[INSTRUCTIONS FOR THE TASK]
Using only the records, tally the lines with "Switches" in them and state that total by itself.

* * * * * * * * *

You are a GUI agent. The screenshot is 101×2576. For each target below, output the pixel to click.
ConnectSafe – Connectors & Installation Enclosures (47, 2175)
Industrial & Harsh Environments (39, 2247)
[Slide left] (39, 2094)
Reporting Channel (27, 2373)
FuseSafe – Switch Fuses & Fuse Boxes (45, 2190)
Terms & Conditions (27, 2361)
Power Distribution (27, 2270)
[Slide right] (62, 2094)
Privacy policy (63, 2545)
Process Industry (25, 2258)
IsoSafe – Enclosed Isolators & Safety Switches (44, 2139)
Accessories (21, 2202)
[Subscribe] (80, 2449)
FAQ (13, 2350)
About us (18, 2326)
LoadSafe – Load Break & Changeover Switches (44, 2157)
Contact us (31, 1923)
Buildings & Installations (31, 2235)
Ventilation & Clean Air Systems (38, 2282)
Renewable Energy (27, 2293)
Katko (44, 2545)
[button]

* * * * * * * * *

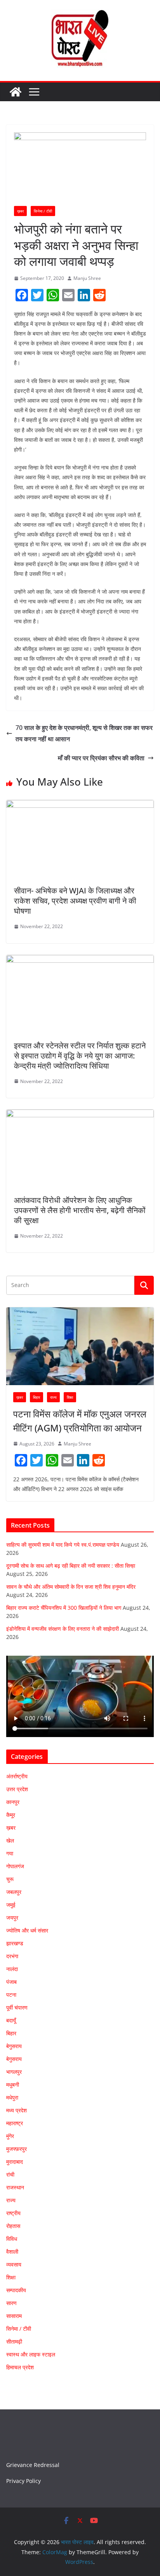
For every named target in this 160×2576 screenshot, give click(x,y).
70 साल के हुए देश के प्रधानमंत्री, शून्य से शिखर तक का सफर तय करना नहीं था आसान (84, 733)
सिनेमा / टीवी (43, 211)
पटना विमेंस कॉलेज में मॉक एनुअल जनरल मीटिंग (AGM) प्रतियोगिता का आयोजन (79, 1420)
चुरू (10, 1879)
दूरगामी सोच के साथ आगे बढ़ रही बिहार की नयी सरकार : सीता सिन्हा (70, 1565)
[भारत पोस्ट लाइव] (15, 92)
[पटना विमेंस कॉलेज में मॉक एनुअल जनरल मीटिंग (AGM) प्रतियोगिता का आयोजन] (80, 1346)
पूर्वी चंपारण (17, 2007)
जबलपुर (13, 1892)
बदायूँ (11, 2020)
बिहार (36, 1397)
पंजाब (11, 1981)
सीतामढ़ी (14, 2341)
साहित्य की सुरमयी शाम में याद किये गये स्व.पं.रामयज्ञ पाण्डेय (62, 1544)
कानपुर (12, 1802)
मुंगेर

* * * * * * * * *

[EXERCISE RESPONSE]
2